The Maritime Administration or MARAD – part of the U.S. Department of Transportation – recently designated a new marine highway route, two new marine highway projects, and one project extension as part of the America’s Marine Highway Program or AMHP.
[Above photo by the Missouri DOT]
In a statement, MARAD said those initiatives affect eight states: Illinois, Michigan, Wisconsin, Alaska, Hawaii, Washington, California, and Oregon will receive new routes, designations, or extensions. The specifics of those awards are as follows:
- M-3 Kaskaskia River (Illinois): The Kaskaskia River is the second-longest river in Illinois, originating in central Illinois around Champaign and terminating at its confluence with the Mississippi River – a distance of more than 300 miles. Its designation as a marine highway route included the existing freight traffic between the terminals on the Kaskaskia River and the Mississippi River, which, in turn, opens new opportunities to leverage private investment through public and private partnerships and support supply chain resiliency efforts.
- Lake Michigan M-90 Marine Highway Shortcut (Michigan and Wisconsin): This project designation supports an existing ferry service that transports both freight vehicles and passengers across Lake Michigan between Ludington, Michigan, and Manitowoc, Wisconsin – allowing vehicles to avoid travel around the extremely busy southern route near Chicago.
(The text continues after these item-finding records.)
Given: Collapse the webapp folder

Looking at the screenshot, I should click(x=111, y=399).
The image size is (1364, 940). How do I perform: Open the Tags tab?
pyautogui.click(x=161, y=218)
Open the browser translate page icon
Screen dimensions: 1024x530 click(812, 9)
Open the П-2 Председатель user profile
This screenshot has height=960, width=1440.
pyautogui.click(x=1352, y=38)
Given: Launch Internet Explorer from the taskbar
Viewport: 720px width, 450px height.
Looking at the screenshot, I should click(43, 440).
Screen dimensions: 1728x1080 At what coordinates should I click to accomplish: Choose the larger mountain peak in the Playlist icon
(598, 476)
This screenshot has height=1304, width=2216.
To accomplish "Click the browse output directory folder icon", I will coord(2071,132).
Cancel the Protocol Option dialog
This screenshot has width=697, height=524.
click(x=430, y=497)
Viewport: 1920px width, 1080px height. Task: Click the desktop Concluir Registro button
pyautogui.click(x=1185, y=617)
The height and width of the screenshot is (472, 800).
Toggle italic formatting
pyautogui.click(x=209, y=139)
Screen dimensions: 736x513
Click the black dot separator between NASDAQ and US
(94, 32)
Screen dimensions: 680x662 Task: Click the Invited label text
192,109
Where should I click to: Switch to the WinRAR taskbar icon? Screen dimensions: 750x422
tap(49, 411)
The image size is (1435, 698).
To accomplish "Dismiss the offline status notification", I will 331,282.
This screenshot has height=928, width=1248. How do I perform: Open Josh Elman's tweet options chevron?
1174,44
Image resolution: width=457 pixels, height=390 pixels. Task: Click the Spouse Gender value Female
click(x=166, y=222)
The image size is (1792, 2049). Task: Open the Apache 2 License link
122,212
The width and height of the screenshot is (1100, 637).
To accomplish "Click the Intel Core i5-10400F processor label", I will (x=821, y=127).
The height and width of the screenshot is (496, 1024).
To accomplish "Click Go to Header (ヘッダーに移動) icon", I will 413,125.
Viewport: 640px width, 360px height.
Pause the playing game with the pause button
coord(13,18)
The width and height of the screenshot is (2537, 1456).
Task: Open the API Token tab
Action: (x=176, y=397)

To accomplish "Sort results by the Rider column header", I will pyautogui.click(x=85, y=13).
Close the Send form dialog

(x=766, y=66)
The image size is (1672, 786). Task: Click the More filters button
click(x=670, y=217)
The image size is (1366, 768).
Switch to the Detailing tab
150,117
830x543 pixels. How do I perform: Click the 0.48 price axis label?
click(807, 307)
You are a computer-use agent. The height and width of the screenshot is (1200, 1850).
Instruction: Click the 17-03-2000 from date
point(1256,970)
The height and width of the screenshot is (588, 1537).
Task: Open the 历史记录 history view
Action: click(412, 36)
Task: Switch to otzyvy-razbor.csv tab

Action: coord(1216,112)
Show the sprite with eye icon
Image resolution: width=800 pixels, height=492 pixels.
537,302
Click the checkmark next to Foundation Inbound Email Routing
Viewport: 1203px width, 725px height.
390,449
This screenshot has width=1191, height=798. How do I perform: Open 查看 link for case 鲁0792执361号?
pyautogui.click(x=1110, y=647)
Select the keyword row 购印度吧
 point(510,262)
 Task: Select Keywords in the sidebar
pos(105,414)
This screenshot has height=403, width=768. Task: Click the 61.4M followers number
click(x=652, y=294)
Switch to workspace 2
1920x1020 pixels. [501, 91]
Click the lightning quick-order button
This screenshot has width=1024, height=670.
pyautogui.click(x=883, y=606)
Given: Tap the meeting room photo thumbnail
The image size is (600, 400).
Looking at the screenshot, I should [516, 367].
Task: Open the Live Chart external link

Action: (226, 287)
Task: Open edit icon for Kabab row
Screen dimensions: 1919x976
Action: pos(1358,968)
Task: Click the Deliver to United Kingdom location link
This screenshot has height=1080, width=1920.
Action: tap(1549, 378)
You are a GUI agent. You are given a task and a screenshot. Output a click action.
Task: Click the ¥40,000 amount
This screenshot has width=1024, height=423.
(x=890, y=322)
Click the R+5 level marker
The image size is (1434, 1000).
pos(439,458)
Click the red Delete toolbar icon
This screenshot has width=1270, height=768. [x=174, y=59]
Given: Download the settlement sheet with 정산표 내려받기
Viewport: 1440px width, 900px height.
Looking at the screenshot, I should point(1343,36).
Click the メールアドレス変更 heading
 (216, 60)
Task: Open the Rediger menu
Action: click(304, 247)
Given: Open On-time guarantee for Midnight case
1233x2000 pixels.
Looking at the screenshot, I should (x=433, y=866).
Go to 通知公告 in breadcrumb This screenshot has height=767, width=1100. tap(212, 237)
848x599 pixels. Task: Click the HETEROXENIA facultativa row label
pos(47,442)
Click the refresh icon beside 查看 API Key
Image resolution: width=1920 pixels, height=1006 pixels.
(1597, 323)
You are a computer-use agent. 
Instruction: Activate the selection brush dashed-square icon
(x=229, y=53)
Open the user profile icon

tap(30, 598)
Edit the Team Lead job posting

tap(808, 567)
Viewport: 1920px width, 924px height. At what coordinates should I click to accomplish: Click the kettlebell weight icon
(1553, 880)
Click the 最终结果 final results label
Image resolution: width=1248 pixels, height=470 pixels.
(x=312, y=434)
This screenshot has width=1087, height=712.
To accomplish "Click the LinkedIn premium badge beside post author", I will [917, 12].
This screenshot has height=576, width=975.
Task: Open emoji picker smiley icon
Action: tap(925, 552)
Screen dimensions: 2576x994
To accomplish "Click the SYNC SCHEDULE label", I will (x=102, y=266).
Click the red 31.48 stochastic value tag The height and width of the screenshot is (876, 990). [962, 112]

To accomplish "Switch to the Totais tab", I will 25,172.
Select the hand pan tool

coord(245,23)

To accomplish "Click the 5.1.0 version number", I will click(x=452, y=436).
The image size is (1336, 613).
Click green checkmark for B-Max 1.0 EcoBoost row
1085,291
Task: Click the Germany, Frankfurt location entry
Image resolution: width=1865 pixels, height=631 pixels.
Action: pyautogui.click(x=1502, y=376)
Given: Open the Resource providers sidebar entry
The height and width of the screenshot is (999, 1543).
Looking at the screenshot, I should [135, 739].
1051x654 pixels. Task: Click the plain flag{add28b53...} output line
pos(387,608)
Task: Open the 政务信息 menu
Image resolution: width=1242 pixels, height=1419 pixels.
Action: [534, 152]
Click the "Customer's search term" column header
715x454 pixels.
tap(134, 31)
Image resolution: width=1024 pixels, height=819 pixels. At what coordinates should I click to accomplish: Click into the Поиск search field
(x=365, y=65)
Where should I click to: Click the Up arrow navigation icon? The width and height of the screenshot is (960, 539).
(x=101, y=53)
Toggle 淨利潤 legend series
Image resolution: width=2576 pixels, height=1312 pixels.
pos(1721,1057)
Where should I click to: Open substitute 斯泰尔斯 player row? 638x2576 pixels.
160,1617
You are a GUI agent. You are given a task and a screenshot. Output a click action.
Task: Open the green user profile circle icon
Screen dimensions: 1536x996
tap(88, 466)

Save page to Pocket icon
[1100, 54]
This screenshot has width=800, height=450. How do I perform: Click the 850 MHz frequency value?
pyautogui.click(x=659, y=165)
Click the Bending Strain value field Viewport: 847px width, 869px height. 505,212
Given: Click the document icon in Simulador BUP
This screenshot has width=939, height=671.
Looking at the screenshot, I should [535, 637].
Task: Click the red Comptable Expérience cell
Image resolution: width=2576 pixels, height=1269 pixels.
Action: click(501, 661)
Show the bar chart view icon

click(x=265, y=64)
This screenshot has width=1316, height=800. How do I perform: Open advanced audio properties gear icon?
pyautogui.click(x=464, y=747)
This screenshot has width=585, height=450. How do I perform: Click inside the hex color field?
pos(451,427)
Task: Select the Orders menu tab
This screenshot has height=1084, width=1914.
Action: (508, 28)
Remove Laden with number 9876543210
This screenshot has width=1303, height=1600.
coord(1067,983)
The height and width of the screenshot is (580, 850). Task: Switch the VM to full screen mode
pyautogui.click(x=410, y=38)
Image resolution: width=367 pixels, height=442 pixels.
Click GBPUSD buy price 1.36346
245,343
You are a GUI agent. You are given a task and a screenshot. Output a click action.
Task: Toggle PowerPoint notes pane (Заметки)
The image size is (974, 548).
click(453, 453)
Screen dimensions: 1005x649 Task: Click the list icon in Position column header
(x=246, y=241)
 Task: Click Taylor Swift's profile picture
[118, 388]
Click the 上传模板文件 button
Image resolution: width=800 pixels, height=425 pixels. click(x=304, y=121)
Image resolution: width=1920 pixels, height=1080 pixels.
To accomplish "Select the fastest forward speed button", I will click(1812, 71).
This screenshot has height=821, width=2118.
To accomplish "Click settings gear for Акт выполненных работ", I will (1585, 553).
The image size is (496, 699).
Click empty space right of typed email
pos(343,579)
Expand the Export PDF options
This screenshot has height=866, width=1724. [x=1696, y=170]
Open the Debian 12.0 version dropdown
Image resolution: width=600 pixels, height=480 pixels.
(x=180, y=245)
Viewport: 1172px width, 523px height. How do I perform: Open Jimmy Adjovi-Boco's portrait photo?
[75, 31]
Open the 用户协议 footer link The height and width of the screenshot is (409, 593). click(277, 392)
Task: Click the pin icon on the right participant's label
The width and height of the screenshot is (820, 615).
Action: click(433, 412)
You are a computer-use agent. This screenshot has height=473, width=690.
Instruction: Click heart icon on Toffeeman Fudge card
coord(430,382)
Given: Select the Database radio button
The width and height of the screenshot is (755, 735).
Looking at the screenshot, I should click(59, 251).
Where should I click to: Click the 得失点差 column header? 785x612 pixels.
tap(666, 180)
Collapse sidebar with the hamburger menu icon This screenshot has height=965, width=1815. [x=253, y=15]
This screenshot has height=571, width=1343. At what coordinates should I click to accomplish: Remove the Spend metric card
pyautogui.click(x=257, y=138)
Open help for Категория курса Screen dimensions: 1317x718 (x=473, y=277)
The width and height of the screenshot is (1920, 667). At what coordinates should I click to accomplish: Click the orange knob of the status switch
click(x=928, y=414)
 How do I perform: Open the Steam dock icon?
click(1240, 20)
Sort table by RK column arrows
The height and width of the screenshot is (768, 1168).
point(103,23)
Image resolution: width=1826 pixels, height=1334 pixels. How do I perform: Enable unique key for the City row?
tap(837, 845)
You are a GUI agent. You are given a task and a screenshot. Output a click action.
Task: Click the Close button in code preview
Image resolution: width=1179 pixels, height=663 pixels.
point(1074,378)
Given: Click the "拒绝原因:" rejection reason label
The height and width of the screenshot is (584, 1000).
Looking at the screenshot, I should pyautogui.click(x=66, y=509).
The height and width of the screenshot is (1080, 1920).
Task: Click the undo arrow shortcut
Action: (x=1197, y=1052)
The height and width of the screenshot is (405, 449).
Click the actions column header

- Northwest Connect: This project designation affects the M-5 Marine Highway Route transporting containerized freight to and from Alaska, Hawaii, and Washington.
- M-5 Coastal Connector (Oregon): This project extension affects the Port of San Diego; an original project applicant for the M-5 Coastal Connector Project, which received its AMHP designation in 2021. The original designation was for the planned service to transport goods on barges between Washington, Southern Oregon, and San Diego. The Port of San Diego requested an extension to the project designation to the Port of Umpqua in Oregon.
In March, MARAD made nearly $25 million in grant funding available for the AMHP from the $1.2 trillion Infrastructure Investment and Jobs Act or IIJA enacted in November 2021.
The agency added that the AMHP supports the increased use of the nation’s navigable waterways to relieve landside congestion, provide new and efficient transportation options, and increase the productivity of the surface transportation system. By working closely with public and private organizations, the AMHP helps create and sustain American jobs in U.S. ports, on vessels, and at shipyards, while simultaneously improving the nation’s supply chains.
Since its inception in 2010, the AMHP has designated 54 marine highway projects, which is a planned service, or expansion of an existing service, on a designated marine highway route. A marine highway route is a navigable waterway, capable of transporting freight, located in the United States or its territories, MARAD added.